▶ _Task brief_
Reproduce the lines from the one holding "PyPI data (1355, 320)" to the end of the entries. Include both ends and change nothing.

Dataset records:
******************************
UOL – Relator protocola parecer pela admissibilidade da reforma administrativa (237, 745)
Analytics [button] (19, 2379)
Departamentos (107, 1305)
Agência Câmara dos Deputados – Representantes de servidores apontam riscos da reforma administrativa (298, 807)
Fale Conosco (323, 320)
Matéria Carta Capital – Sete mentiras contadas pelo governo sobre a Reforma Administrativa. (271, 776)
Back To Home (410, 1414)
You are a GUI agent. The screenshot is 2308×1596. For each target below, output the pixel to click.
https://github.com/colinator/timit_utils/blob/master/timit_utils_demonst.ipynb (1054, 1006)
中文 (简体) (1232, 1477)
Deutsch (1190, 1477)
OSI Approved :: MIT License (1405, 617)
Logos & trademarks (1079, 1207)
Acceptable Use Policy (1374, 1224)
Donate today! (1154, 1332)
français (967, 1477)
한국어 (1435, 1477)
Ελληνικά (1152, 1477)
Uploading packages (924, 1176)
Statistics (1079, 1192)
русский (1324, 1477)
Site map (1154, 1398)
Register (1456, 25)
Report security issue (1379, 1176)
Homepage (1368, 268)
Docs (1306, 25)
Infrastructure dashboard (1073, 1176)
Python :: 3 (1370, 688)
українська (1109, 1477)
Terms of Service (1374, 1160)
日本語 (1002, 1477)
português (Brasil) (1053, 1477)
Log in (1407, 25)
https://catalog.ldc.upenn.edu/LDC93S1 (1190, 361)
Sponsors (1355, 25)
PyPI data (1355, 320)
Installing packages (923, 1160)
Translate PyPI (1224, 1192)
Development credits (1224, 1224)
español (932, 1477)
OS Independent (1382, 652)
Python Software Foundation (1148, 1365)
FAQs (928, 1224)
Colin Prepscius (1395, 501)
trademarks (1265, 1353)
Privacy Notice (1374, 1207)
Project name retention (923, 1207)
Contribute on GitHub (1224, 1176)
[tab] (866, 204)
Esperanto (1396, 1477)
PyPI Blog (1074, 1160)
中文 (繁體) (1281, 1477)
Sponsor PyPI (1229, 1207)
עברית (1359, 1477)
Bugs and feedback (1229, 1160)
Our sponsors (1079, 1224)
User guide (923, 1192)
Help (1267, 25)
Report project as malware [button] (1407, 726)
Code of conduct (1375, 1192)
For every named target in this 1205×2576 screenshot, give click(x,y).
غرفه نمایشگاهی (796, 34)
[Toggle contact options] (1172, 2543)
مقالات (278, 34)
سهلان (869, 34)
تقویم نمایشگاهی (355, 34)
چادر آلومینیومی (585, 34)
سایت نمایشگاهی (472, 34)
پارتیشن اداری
******************************
▶ _Finished exercise_
PyPI data (1355, 320)
Installing packages (923, 1160)
Translate PyPI (1224, 1192)
Development credits (1224, 1224)
español (932, 1477)
OS Independent (1382, 652)
Python Software Foundation (1148, 1365)
FAQs (928, 1224)
Colin Prepscius (1395, 501)
trademarks (1265, 1353)
Privacy Notice (1374, 1207)
Project name retention (923, 1207)
Contribute on GitHub (1224, 1176)
[tab] (866, 204)
Esperanto (1396, 1477)
PyPI Blog (1074, 1160)
中文 (繁體) (1281, 1477)
Sponsor PyPI (1229, 1207)
עברית (1359, 1477)
Bugs and feedback (1229, 1160)
Our sponsors (1079, 1224)
User guide (923, 1192)
Help (1267, 25)
Report project as malware [button] (1407, 726)
Code of conduct (1375, 1192)
For every named target in this 1205×2576 screenshot, give click(x,y).
غرفه نمایشگاهی (796, 34)
[Toggle contact options] (1172, 2543)
مقالات (278, 34)
سهلان (869, 34)
تقویم نمایشگاهی (355, 34)
چادر آلومینیومی (585, 34)
سایت نمایشگاهی (472, 34)
پارتیشن اداری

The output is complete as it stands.